S’il vous plaît, continuez à soutenir notre cause.
« Seuls, nous pouvons faire si peu. Ensemble, nous pouvons faire beaucoup. » (Helen Keller)
— Ginny, Gwen et toute l’équipe de l’ADCS-ADSC
DONATE to www.adcs-adsc.ca (ADSC en français).
Pingback: The Isaac Brock Society | The slippery slope of Bill C-24: “…disclosure of information to verify the citizenship status or identity of any person” to enforce any Canadian law “or law of another country”
Today is the celebration of Bastille Day in France. The ancient regime was overthrown and it can be done again. Harper isn’t listening but one day he will!
Taxpayer Advocate requesting tax reform suggestions:
http://www.taxpayeradvocate.irs.gov/Home/tax-reform-suggestions
Although the FBAR penalty is not part of the Tax Code, it may be worthwhile to continue bringing it up to the Advocate’s attention.
Residence-based taxation is obviously another topic to be addressed.
Another reason to donate right now;
The Harper government and his merry Conservative MPs profess deepest respect for the US ‘right’ to make and impose its own tax laws – even this newest one, which the current Canada US tax treaty doesn’t protect Canadian citizens and residents deemed by the US to be ‘US taxable serfs’ from, and which Canada won’t recognize as an offset on Canadian taxes:
http://benefitslink.com/articles/guests/2014_07_08_lurie.html#.U8Q2XEAzO8C
‘Obama’s Trojan Horse
A 3.8% Medicare Surtax? No.
A Free-Standing Second Income Tax? Yes.
A Well-Kept Secret? You Bet.’
by Alvin D. Lurie
July 8, 2014
THe FATCA IGA and enabling legislation the Harper government forced through in Canada will help the US enforce this newest layer of confiscatory extraterritorial tax on Canadians already paying in full where we live, earn, save and pay CANADIAN taxes – INSIDE CANADA – where we are citizens and legal permanent residents.
@ All
You may have recently received an e-mail from Thomas Mulcair listing all the accomplishments of the NDP during the last session of parliament. Guess what was not mentioned at all? Anyway here was my reply:
Dear Mr. Mulcair,
We are a one issue family — FATCA — and you haven’t even mentioned it in your e-mail. Please tell us you and the New Democratic Party have not given up on this because we haven’t. We have made the Alliance for the Defence of Canadian Sovereignty (http://www.adcs-adsc.ca/) the prime focus of our energy and the recipient of every spare penny we can cobble together. At the very least I hope the New Democratic Party will promote the ADCS in whatever manner they can. Canada’s sovereignty and the protection of the privacy and charter rights of Canadian citizens and residents is still worth fighting for, wouldn’t you say?
Sincerely,
Mrs. [EmBee]
Interesting, EmBee. We’re there any stated accomplishments that benefited fewer people than 1m Canadians and their families and business partners?
@CanCan
Done
EmBee,
Thank you for reminding Mr. Mulcair.
About 6,000,000 people have immigrated to Canada in the last 25 years. This represents about 20% of the current population of the country.
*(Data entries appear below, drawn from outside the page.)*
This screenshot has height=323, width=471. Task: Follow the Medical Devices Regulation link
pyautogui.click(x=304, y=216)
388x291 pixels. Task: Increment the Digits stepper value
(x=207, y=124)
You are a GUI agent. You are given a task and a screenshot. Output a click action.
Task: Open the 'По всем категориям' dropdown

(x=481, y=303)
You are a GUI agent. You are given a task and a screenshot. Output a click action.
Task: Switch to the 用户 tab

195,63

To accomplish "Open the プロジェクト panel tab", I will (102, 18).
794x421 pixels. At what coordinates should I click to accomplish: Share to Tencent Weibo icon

Since the current Conservative government wants to allow the government to share immigrant information with foreign governments and since it has not defined these rules, based on current experience, we can assume the worst The Conservative government does not say that immigrants are no longer immigrants if they become citizens with distinct rights, as seen by the tax agreement it has made with the US.
So, the Conservative government of OUR country wants the right to share information regarding over 20% of the people in this country with the governments of other foreign nations. What other country would do this?
EmBee, Good Job!
@ Bubblebustin
It’s hard for me to know how many people each issue affects but here is the “accomplishments” part of Thomas Mulcair’s e-mail:
“Here are some of the highlights of the real results our NDP team delivered:
• We protected your right to vote. We protested, filibustered and did everything possible to stop some of the worst aspects of the Conservatives’ Unfair Elections Act.
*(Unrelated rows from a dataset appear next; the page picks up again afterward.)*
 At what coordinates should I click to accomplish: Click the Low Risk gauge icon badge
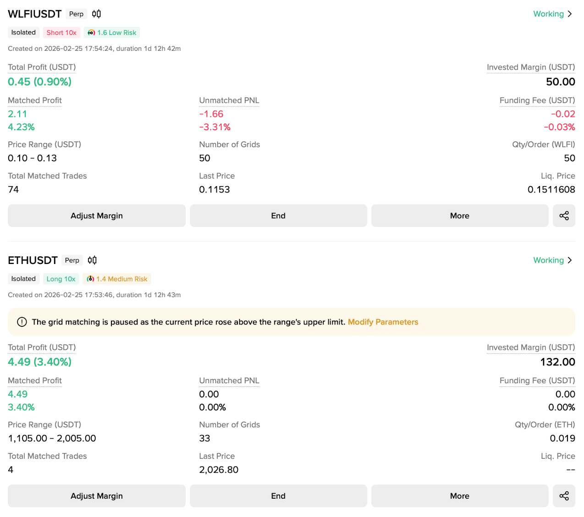coord(92,33)
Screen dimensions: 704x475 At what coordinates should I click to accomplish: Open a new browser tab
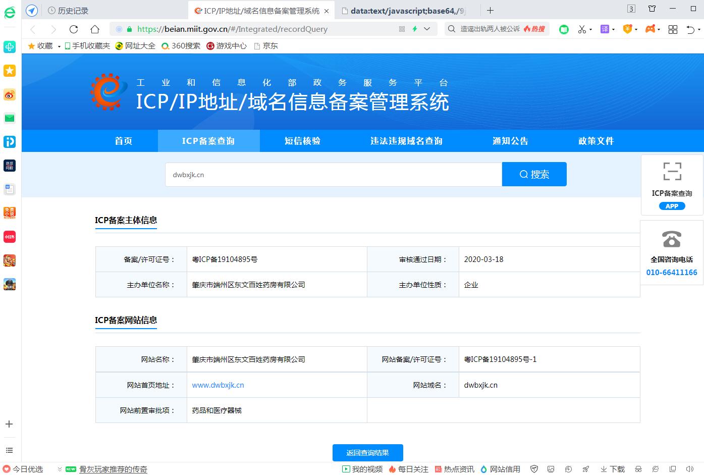[490, 10]
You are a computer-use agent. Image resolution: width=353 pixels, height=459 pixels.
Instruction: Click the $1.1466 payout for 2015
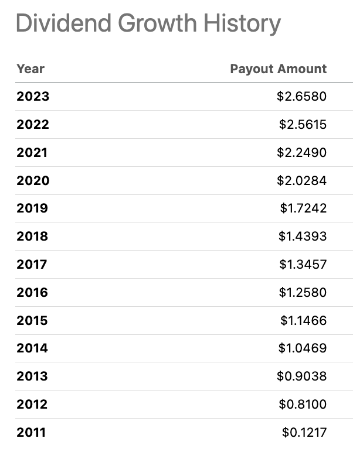pos(303,321)
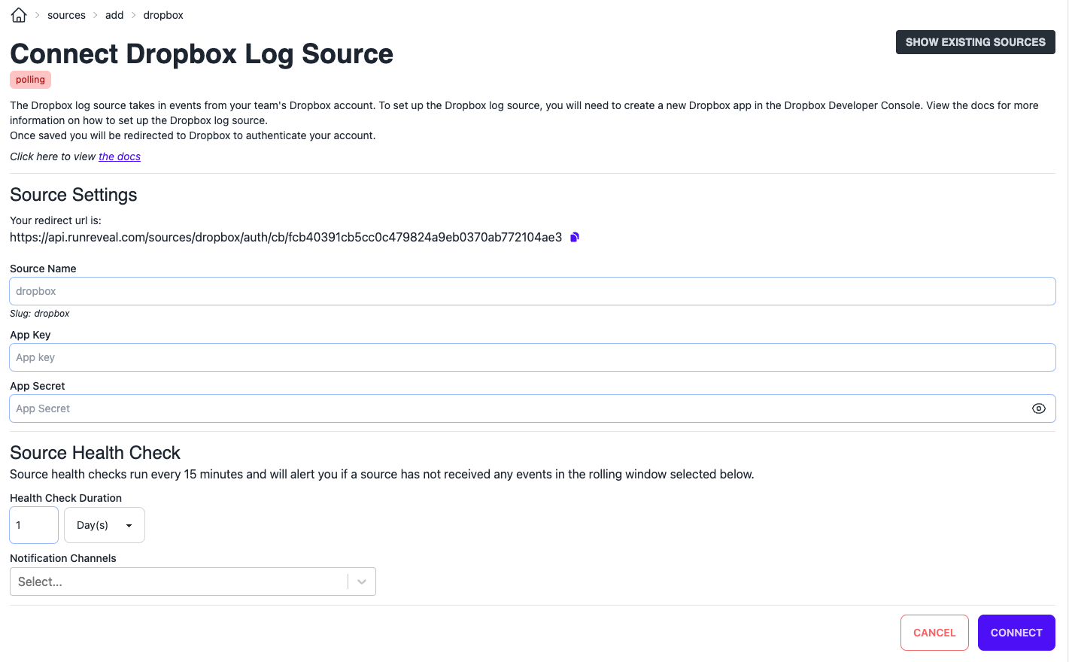The width and height of the screenshot is (1069, 662).
Task: Open the docs link
Action: [x=120, y=156]
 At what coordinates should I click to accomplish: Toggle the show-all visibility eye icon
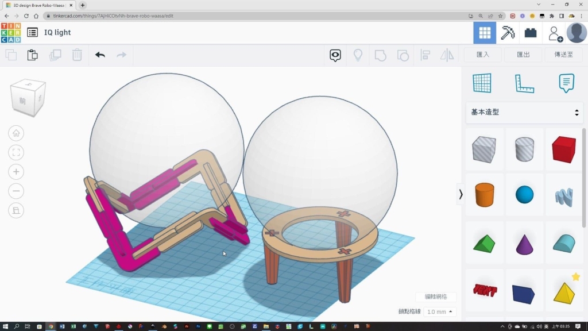[x=335, y=55]
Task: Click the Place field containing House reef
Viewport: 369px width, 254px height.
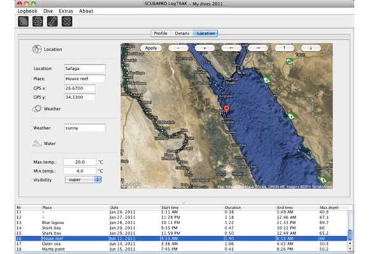Action: (x=85, y=79)
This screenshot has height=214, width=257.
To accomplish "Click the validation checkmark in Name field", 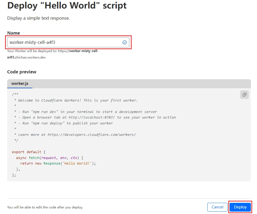I will 125,42.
• We forced the Conservatives to put Canadian workers and jobs first. We secured a moratorium on the Temporary Foreign Worker Program for low-skilled workers and ensured the Conservatives re-evaluate the viability of their program.
• Improving railway safety. We ensured the government phased out the dangerous tank cars that contributed to the Lac-Mégantic tragedy and pushed them to fine rail companies for safety violations.
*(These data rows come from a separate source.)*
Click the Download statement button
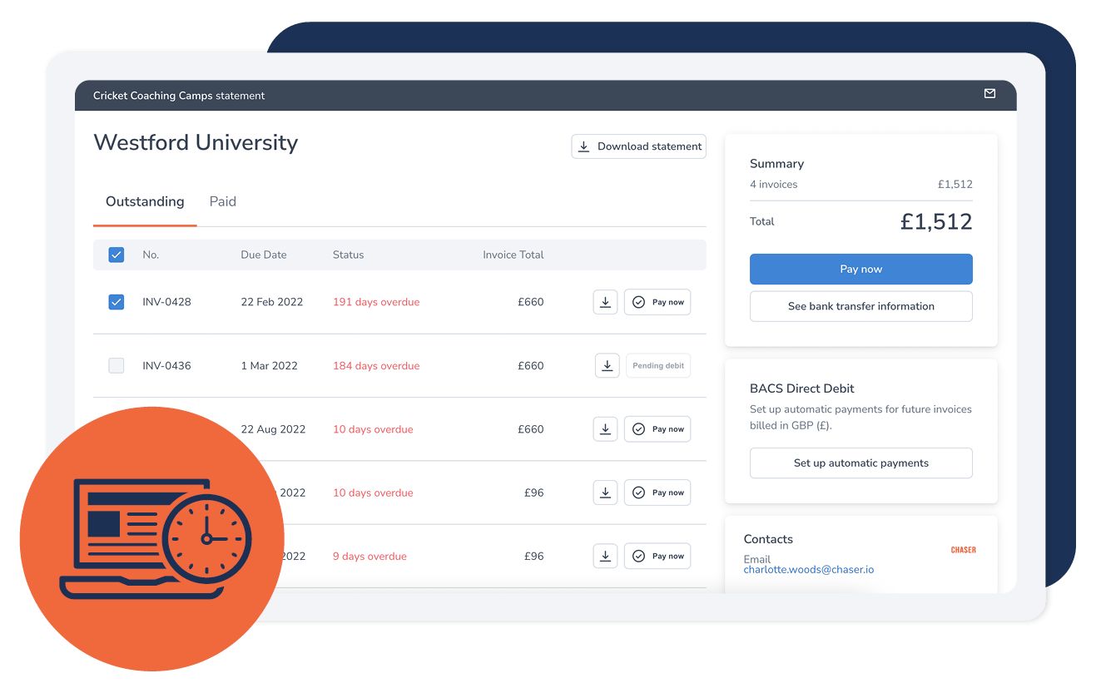 [638, 146]
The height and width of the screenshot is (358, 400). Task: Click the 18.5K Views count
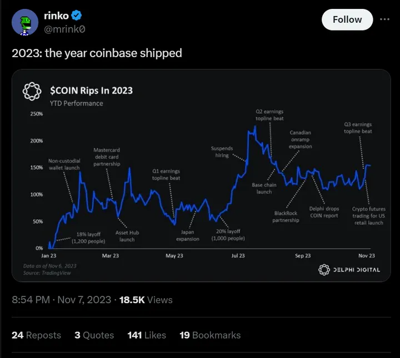pyautogui.click(x=147, y=300)
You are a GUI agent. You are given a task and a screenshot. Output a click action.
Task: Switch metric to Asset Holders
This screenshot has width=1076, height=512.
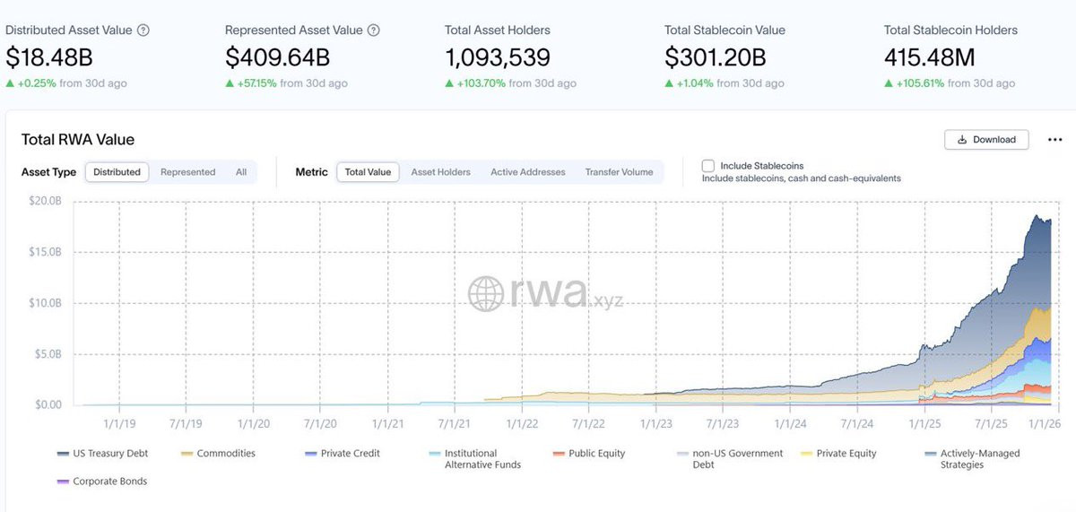(440, 172)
• Standing strong against Conservatives’ misguided cuts that hurt Canadians—cuts like axing Canada Post’s home delivery, callously offering diminished service to our veterans who sacrificed so much for our country, and relentlessly hacking away at the CBC.
• Prevented the shut-down of passenger rail in New Brunswick. NDP MPs joined together a train trip on Via Rail to show the importance of access to rail travel we successful pressured the Minister of Transport to save rail service in New Brunswick!
We’re the only real opposition to Stephen Harper’s Conservatives.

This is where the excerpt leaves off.